Masih menurut Zhichao, masa
transisi dari sistem sosialis kepada socialist
market economy tadi membawa implikasi munculnya banyak kontradiksi, bahkan
konflik sosial, misalnya dalam bentuk merebaknya korupsi, semakin tajamnya
kesenjangan antara si kaya dan si miskin, struktur penduduk yang menua (aging population), meningkatnya polusi
lingkungan, dan seterusnya. Dalam rangka menjaga keseimbangan, menjamin
keadilan sosial bagi semua komponen bangsa, dan melanjutkan proses reformasi
itulah, peran administrasi negara menjadi sangat penting. Adapun bentuk nyata reformasi
administrasi yang dilakukan antara lain meliputi: desentralisasi yang lebih
luas kepada daerah, reformasi perusahaan milik negara, pemberlakuan kawasan
perdagangan bebas, serta pembentukan zona pembangunan ekonomi regional (Zhichao,
2015)[4]. Sejalan
dengan pemikiran Zhichao, Zhiyong Lan
(2015) juga menyebutkan bahwa saat ini pemerinrah China terus mendorong
kebijakan open door dengan memperkuat
kerjasama dengan WTO atau negara-negara OECD, memperbaiki kebijakan bidang
keuangan dan ketenagakerjaan, serta meningkatkan reformasi perijinan
administratif dengan memberi ruang dan peran yang lebih besar kepada swasta
melalui skema public-private partnership.
Beragam
langkah reformasi tadi semakin kokoh semenjak Xi Jinping terpilih sebagai
Sekjen PKC (Partai Komunis China) pada bulan November 2012, dan selanjutnya terpilih
menjadi Presiden China menggantikan Hu Jintao pada bulan Maret 2013. Pada pidato
pertamanya selaku Sekjen PKC, Jinping bertekad untuk mewujudkan the great renaissance of the Chinese nation.

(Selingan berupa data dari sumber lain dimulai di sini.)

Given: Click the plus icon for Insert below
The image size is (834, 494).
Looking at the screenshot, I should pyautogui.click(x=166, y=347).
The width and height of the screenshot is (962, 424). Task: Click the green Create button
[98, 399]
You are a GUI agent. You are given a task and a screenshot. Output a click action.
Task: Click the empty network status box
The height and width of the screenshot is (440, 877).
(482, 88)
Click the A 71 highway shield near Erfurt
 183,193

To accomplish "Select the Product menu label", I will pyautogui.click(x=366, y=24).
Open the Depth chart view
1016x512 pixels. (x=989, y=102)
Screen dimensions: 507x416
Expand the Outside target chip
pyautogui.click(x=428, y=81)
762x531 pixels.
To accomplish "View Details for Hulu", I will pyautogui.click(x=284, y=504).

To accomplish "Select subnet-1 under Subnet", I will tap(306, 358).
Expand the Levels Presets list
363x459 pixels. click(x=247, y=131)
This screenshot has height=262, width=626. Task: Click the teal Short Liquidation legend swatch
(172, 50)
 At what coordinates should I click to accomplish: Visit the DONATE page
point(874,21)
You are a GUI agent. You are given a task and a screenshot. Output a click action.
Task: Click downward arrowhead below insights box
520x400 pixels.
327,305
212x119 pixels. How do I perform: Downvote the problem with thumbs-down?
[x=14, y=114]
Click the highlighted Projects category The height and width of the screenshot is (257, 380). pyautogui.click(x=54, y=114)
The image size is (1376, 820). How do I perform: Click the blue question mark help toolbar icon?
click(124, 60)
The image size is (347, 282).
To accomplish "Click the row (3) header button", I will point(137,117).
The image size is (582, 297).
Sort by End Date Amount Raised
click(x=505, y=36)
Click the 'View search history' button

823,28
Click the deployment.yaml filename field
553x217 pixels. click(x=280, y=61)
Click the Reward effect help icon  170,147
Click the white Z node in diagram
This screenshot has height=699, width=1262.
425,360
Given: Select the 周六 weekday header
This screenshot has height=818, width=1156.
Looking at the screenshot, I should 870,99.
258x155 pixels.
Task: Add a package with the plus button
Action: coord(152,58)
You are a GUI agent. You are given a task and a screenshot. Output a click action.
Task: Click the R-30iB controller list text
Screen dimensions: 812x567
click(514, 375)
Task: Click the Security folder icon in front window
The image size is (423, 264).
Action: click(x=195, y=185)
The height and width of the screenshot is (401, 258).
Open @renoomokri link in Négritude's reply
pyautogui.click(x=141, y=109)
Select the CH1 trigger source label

Dia memperkenalkan semboyan baru yakni Chinese
Dream, sebuah visi untuk membangun bangsa China yang lebih kuat dengan
berbasis pada the Chinese path, the Chinese spirit, dan the Chinese strength. Selain itu,
Jinping bertekad mengangkat kaum miskin menjadi kaum menengah yang
benar-benar merasakan dampak positif perkembangan ekonomi China.
Untuk
mewujudkan janjinya tersebut, Xi Jinping fokus pada upaya memberantas perilaku
tidak pantas seperti korupsi, menerima suap, tidak melayani rakyat dengan baik,
dan memberi porsi berlebih untuk hal-hal yang sifatnya formalitas dan
birokratis. Jinping juga bersumpah untuk menindak pemborosan (extravagance) dan korupsi dari level “macan”
hingga “lalat”. Dia juga melakukan prombakan kabinet, antara lain penghapusan
Kementrian Perkeretaapian dan menggabungkan dua badan regulasi media cetak dan
televisi menjadi satu regulator media super, serta menggabungkan Kementerian
Kesehatan dengan komisi yang mengurusi kebijakan satu anak. Artinya,
janjinya untuk menekan pemborosan dan meningkatkan efisiensi birokrasi
dilaksanakan dengan konsisten. Dengan komitmen yang luar biasa dari
pimpinan negara, China terus tumbuh menjadi raksasa ekonomi dunia. GDP terus
meningkat secara signifikan setiap tahun, bahkan diramalkan dalam waktu dekat China
akan menggeser Amerika Serikat (AS) dan Eropa sebagai pusat ekonomi dunia.
Paparan
singkat diatas diharapkan dapat menjadi pembanding atas proses perubahan
kebijakan strategis yang terjadi di Indonesia dan peran peran administrasi
negara dalam mengawal perubahan besar tersebut.
Shanghai, 22 Oktober 2015.
[1] Tidak
ada informasi lebih rinci terkait jenis perijinan/persetujuan yang diberikan,
institusi baru yang menangani perijinan tersebut seiring dengan beralihnya
fokus pemerintah beserta evaluasi kinerjanya, dan seterusnya.
[2] Sebagaimana
point sebelumnya, dalam hal kelembagaan juga tidak ada data yang lebih terinci
tentang kapan perubahan itu terjadi, apakah terjadi secara bertahap ataukah
serentak, kementerian apa saja yang dihapus/dilebur, instansi apa yang melaksanakan
fungsi kementerian yang dihapus/dilebur, dan seterusnya.
[3]
Terhadap
perubahan inipun tidak ditemukan data pendukung yang lebih konkrit tentang distribusi
3.000 pusat layanan baik secara geografis maupun berdasarkan jenis layanannya.
[4] Tulisan
ini tidak mengelaborasi tentang keempat bentuk reformasi administrasi diatas
karena ketiadaan referensi yang memadai.